Data listing.
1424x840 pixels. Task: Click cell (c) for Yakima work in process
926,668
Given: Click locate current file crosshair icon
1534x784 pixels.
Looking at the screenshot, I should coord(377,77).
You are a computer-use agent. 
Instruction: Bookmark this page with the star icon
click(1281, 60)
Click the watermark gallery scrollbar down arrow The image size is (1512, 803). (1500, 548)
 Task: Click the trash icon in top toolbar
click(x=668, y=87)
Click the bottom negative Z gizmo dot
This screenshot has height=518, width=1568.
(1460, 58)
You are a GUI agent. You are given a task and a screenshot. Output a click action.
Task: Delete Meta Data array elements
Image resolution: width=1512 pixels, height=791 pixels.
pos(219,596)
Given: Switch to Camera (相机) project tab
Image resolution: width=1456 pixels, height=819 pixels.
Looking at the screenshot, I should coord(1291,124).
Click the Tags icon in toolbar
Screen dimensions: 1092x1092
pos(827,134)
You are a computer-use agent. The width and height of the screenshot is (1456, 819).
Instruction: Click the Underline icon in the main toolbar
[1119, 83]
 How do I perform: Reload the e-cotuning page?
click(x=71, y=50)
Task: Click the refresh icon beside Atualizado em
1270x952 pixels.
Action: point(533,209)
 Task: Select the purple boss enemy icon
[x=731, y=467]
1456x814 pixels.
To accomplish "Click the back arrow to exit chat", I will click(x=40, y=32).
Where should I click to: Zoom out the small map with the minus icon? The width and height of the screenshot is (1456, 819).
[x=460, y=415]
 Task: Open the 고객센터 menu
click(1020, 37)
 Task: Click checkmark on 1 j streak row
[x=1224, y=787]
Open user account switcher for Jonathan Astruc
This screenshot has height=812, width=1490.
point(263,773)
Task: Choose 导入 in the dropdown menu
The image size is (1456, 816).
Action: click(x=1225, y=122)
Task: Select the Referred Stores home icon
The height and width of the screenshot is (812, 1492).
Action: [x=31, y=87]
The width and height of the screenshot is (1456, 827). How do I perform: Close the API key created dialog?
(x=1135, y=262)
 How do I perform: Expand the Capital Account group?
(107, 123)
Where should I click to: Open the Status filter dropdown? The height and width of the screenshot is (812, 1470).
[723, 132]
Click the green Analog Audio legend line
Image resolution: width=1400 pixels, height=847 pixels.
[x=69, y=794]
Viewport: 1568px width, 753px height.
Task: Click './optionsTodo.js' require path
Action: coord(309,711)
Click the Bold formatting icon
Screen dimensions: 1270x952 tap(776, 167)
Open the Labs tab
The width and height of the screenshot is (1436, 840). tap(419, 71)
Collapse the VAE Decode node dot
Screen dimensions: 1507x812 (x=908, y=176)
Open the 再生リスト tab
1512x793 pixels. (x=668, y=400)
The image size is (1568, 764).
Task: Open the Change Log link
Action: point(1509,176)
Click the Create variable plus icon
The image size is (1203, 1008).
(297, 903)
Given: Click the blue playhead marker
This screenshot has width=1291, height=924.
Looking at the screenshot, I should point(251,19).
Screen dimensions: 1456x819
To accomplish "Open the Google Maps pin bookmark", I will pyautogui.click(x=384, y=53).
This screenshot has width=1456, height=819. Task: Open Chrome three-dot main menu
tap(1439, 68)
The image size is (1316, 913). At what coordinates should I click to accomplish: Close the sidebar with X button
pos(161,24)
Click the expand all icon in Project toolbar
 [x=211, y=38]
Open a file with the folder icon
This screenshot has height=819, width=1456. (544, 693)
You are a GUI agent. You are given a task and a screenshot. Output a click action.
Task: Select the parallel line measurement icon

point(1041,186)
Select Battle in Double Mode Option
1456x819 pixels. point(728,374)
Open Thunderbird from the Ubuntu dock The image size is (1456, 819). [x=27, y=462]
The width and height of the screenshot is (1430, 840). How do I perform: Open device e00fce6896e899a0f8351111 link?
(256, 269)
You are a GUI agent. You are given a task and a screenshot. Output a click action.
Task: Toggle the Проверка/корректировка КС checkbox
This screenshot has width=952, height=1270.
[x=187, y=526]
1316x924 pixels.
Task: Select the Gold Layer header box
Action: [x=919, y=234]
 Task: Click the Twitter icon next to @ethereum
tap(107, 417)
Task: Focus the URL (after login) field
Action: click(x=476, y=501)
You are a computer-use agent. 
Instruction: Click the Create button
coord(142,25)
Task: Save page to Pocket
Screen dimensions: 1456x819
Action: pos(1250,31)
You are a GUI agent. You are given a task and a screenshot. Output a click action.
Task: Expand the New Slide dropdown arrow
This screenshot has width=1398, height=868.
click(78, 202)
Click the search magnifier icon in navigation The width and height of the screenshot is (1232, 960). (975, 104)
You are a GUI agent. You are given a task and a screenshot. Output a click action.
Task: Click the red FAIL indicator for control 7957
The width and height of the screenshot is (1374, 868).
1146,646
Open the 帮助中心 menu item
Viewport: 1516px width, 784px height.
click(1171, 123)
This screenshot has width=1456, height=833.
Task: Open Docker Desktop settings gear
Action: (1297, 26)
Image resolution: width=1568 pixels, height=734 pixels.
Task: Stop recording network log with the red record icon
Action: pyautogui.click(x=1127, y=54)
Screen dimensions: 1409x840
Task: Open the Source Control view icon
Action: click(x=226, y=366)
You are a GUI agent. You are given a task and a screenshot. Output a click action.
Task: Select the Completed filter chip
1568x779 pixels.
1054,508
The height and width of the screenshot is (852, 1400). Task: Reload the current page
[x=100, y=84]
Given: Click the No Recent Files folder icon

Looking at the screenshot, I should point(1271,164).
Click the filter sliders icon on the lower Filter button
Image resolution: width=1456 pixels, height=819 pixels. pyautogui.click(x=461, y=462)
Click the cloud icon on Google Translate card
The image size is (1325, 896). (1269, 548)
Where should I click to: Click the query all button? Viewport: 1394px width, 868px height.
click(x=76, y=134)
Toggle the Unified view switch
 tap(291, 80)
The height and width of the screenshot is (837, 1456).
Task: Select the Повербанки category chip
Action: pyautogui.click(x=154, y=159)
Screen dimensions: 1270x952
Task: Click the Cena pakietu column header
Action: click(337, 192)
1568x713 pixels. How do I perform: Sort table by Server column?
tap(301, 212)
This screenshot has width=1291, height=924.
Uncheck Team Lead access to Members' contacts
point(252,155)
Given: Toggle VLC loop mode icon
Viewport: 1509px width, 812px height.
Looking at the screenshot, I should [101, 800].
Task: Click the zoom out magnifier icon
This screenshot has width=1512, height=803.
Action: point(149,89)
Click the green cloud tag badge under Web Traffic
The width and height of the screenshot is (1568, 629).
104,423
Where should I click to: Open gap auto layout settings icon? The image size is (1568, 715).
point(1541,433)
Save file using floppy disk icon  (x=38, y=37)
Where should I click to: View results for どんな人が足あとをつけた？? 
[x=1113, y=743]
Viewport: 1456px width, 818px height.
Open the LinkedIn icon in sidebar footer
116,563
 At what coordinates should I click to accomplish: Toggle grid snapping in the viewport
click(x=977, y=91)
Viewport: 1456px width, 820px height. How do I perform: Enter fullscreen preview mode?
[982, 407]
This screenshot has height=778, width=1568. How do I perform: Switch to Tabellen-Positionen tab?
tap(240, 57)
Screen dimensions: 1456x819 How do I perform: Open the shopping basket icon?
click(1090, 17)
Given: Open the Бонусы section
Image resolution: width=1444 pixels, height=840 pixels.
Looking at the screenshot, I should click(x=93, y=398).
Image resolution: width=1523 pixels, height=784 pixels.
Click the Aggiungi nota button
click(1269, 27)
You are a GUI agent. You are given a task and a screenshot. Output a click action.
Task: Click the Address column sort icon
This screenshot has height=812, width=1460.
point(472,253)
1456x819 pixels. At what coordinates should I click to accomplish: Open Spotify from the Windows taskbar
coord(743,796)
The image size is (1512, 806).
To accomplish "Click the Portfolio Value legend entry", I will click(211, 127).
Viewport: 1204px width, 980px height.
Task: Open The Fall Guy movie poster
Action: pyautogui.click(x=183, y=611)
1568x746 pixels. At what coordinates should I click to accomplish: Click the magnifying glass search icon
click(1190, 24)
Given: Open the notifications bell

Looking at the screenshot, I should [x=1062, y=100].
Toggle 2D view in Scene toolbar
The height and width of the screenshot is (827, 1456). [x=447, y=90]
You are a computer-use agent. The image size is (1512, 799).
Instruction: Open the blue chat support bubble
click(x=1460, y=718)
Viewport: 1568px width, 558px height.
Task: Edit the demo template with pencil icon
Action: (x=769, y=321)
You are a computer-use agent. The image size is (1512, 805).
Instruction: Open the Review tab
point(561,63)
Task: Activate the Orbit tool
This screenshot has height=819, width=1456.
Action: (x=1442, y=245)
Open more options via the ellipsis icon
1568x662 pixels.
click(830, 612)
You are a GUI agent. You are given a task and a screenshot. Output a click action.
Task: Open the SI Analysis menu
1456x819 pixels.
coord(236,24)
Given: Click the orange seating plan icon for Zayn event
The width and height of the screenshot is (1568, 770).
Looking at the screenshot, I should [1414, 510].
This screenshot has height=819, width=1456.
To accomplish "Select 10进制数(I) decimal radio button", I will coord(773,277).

Action item.
Beginning with the first line of the records above, reproduce each line exactly, ending at the line that contains "Click the Tags icon in toolbar", and leave out everything else.

Response to the task.
1424x840 pixels. Task: Click cell (c) for Yakima work in process
926,668
Given: Click locate current file crosshair icon
1534x784 pixels.
Looking at the screenshot, I should coord(377,77).
You are a computer-use agent. 
Instruction: Bookmark this page with the star icon
click(1281, 60)
Click the watermark gallery scrollbar down arrow The image size is (1512, 803). (1500, 548)
 Task: Click the trash icon in top toolbar
click(x=668, y=87)
Click the bottom negative Z gizmo dot
This screenshot has height=518, width=1568.
(1460, 58)
You are a GUI agent. You are given a task and a screenshot. Output a click action.
Task: Delete Meta Data array elements
Image resolution: width=1512 pixels, height=791 pixels.
pos(219,596)
Given: Switch to Camera (相机) project tab
Image resolution: width=1456 pixels, height=819 pixels.
Looking at the screenshot, I should coord(1291,124).
Click the Tags icon in toolbar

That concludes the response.